The festival also includes an evening entitled COLLABORET (May 24 at 7:00 p.m.), with eclectic performances by guest artists that expand the definition of opera. It includes a workshop presentation of Marisa Michelson's new Sappho Fragments, a piece based on the Ancient Greek poet's words, sung in English and Greek with touches of the singer/songwriter, world/folk, and early music traditions.

The creators of last season's Dido & Aeneas and Lucia di Lammermoor will be at the helm: Heartbeat Co-Artistic Directors Ethan Heard and Louisa Proske and Co-Music Directors Jacob Ashworth and Daniel Schlosberg.

These four graduates of the Yale School of Drama and Yale School of Music founded Heartbeat Opera in 2014 and have since brought a number of great works of the operatic canon into the 21st century through visionary adaptations, unconventional chamber music arrangements, and intimate, visceral productions that put the singers and instrumentalists at the center of the work.

This year's festival presents two tragic heroines-Carmen and Cio Cio San-who reach across borders both personal and political.
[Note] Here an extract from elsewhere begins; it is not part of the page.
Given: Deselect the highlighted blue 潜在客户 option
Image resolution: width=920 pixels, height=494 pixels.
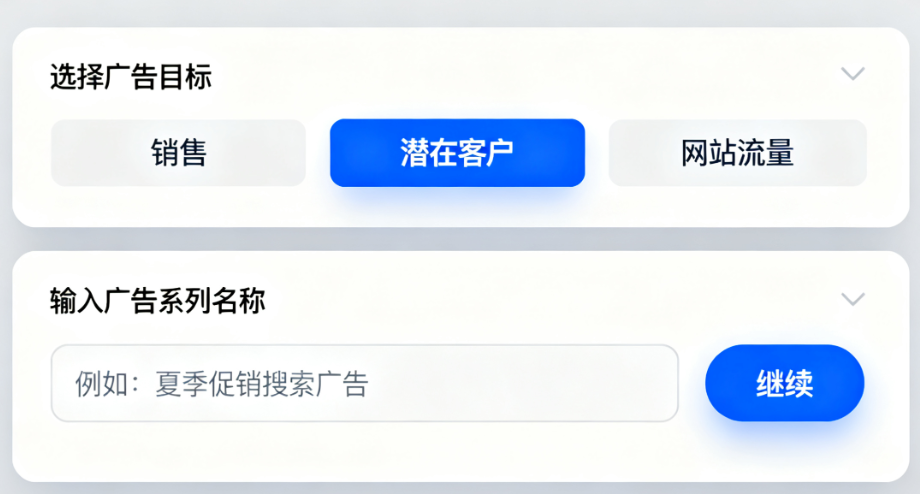Looking at the screenshot, I should (457, 153).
White male artists invented the tragic geisha, Madama Butterfly, and in so doing fueled a stereotype that has dominated Western imagination ever since. Heartbeat's daring adaptation of Puccini's iconic romance explodes that legacy of fetishization and exposes the sorrow left behind.

Carmen looks at the border as a place of intense turmoil. This adaptation strips down Bizet's explosive masterpiece to the four central characters as they hurl themselves against real and imaginary fences. Carmen's existential dare seduces the enemy in uniform, and the production asks the question, "In the game of sexual transgression, which lines cannot be crossed?"

Cantata Profana, Heartbeat's "crack chamber ensemble" (The New Yorker), will once again be playing the world premiere of Daniel Schlosberg's arrangements. Both Mr. Heard and Ms. Proske will work closely with Mr. Schlosberg to create original instrumental arrangements for these two iconic operas which are closely tied to their new visions: Butterfly will feature two violins, two cellos, viola, and harp; Carmen will feature piano, percussion, saxophones, bass, guitar, and violin, and the score will contain improvisational elements. Last year's arrangement for Lucia di Lammermoor was celebrated as "ingenious" (The Wall Street Journal).